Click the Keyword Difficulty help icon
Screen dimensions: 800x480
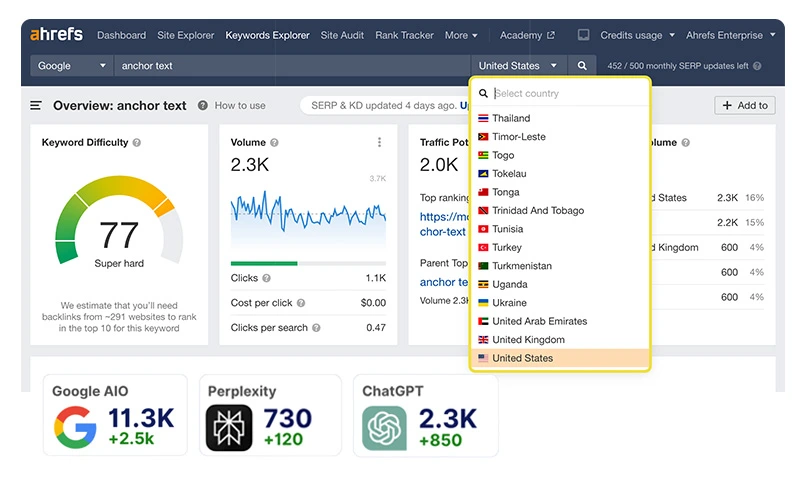(137, 143)
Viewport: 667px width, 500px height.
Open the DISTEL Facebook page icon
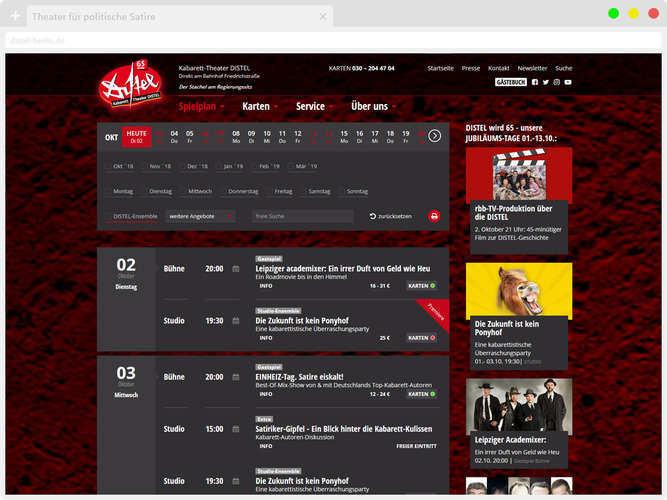point(535,82)
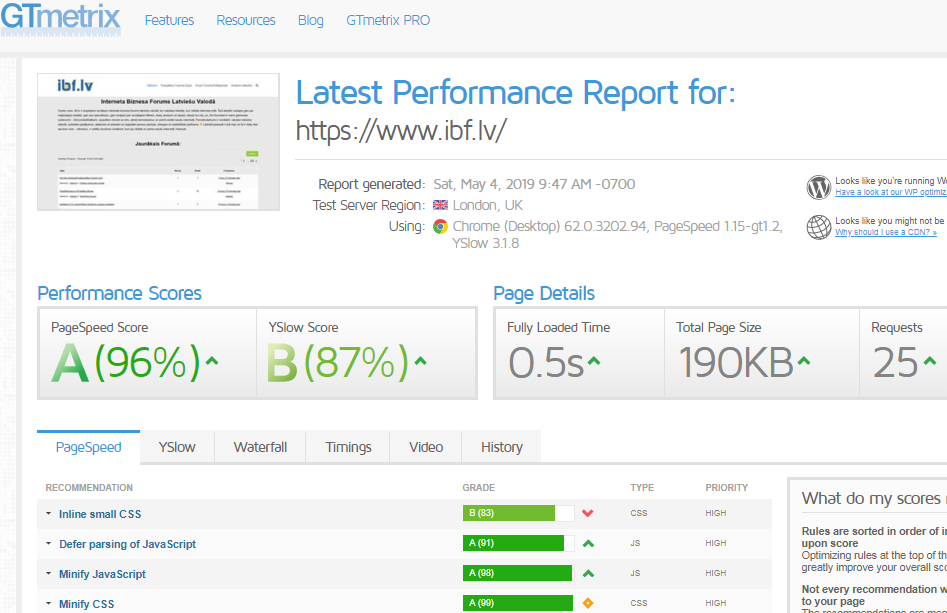The image size is (947, 613).
Task: Click the WordPress logo icon
Action: point(819,187)
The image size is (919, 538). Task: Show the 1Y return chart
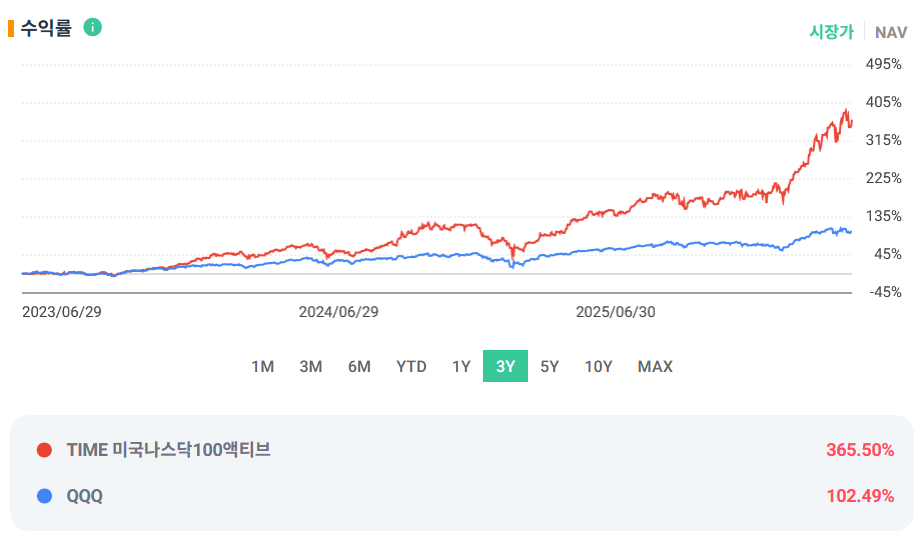[x=461, y=366]
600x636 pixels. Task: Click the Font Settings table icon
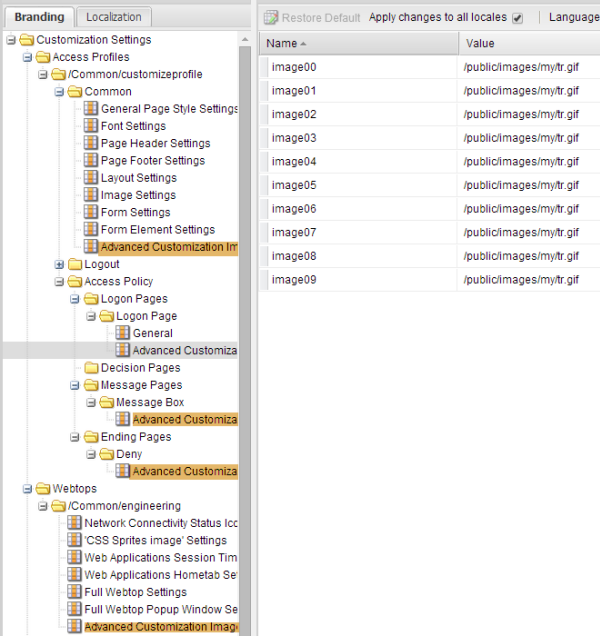pyautogui.click(x=91, y=126)
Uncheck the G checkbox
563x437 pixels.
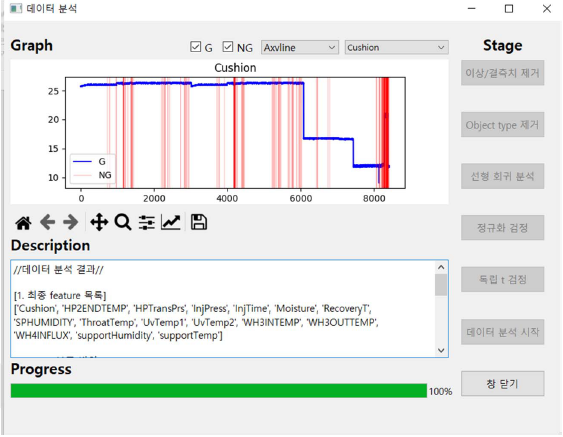pos(195,47)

···

## Activity:
Word for word, retype the lines from the one that contains "600x636 pixels. Task: Click" through the final line of the data, both ends included, excluding pictures.

## Response:
600x636 pixels. Task: Click the Font Settings table icon
pyautogui.click(x=91, y=126)
Uncheck the G checkbox
563x437 pixels.
pos(195,47)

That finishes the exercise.